2.1. Analyse comparative de SMAE contrastés sur trois territoires

2.1.1. Analyse d’études de cas contrastées

Le dispositif de recherche proposé repose sur l’étude de cas réels contrastés. Pour répondre aux questions posées, il est nécessaire de travailler sur une diversité de formes d’IAE. Travailler sur une diversité de situations permet d’instruire la sous-question 1 et de tester la capacité de notre approche méthodologique à caractériser l’IAE dans des situations très contrastées. Travailler sur des situations contrastées nous permet aussi d’instruire la sous-question 2, en évaluant les performances de nos systèmes suivant différentes formes d’IAE.

Une alternative aurait été l’expérimentation-système à travers la conduite d’un SMAE plus ou moins intégré. Des dispositifs de ce type existent en effet, comme les deux systèmes bovins laitiers herbagers et polyculture-élevage conduits à la station expérimentale INRA de Mirecourt dans un objectif de transition vers l’autonomie (Coquil, 2014), ou encore le système pilote en polyculture-élevage conduit sur l’exploitation du lycée agricole de Guadeloupe, qui vise à optimiser l’IAE (Stark et Fanchone, 2014). Ces dispositifs présentent cependant deux limites : d’une part le temps long et les importants moyens nécessaires pour les mettre en œuvre ; et d’autre part le nombre limité de situations qu’ils représentent. Dans le cadre de cette thèse, s’appuyer sur des cas réels, rend possible l’étude d’une plus grande diversité de situations, et permet d’obtenir ainsi des réponses plus génériques aux questions posées.

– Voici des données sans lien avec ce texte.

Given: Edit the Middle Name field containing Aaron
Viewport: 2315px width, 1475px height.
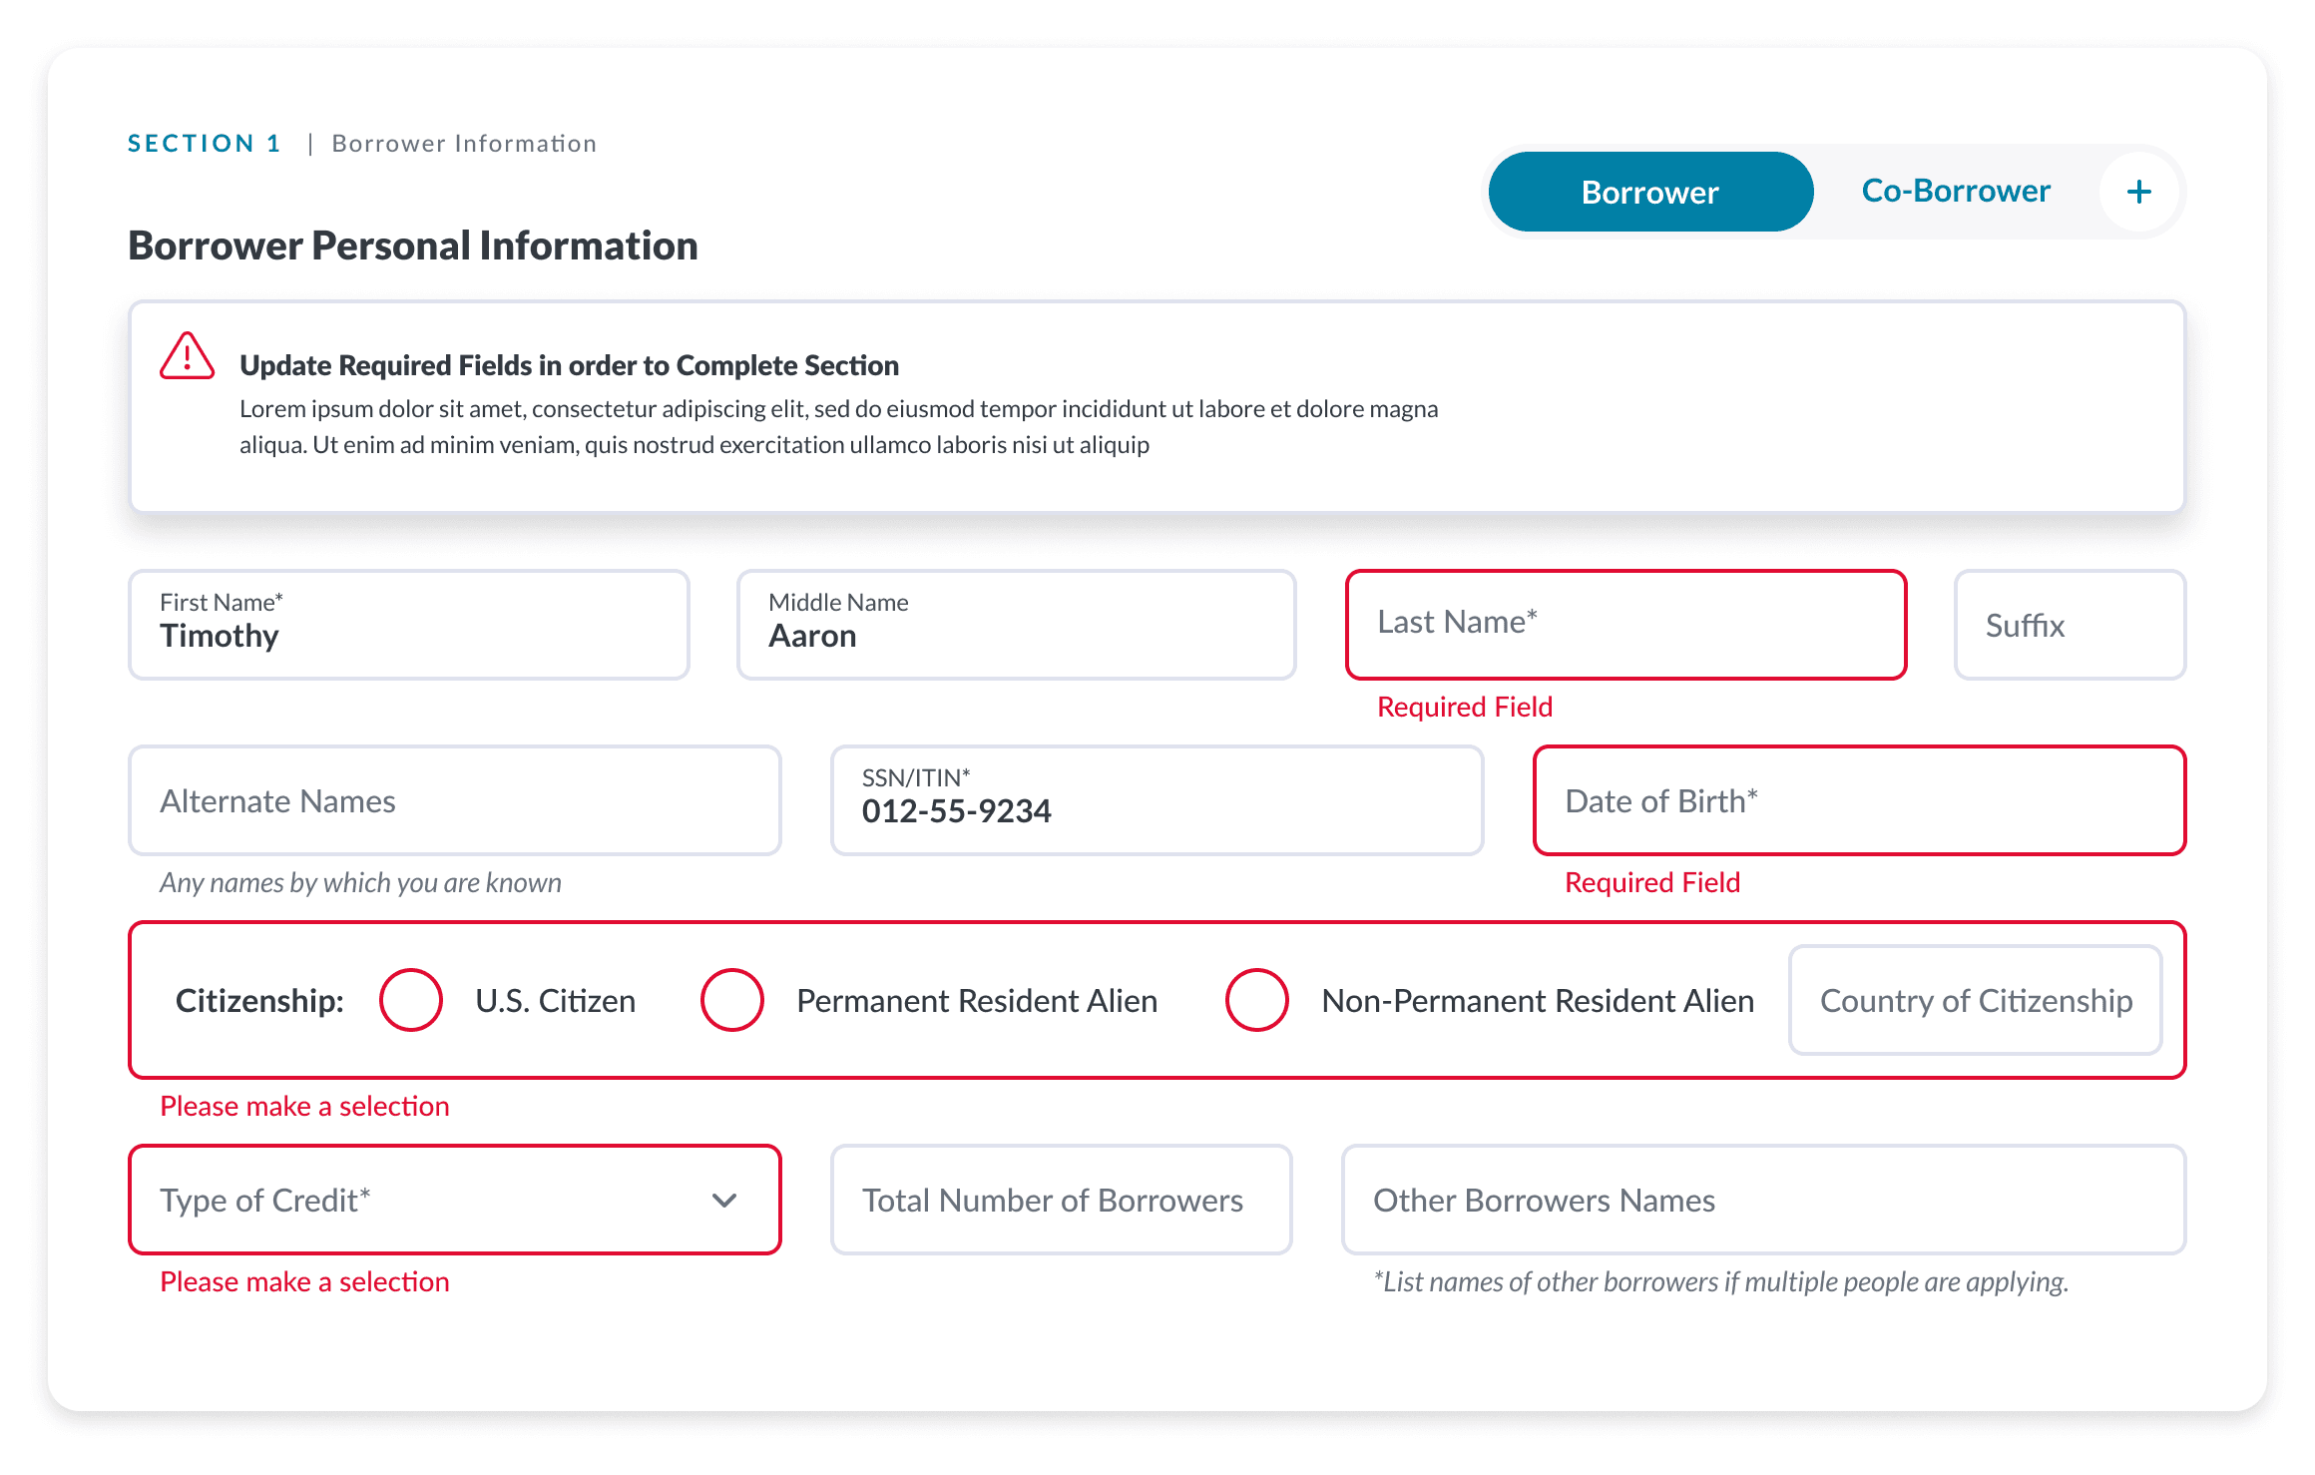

Ce dispositif de thèse repose sur le postulat que les pratiques d’IAE mises en œuvre sont fonction de la nature des SMAE et de leur environnement (Brossier, 1987 ; Spedding, 2012). A la différence des systèmes spécialisés, fondés sur une artificialisation de leur milieu environnant pour s’émanciper de ses contraintes, les systèmes mixtes intégrés valorisent en effet les processus naturels de l’écosystème et sont donc plus sensibles à leur environnement (van Keulen et Schiere, 2004). En fonction de la gamme de ressources disponibles, des conditions pédoclimatiques, du contexte socioéconomique, de l’accès aux facteurs de production, les systèmes agricoles présentent des structures et des logiques de fonctionnement différentes (Zahm et al., 2007).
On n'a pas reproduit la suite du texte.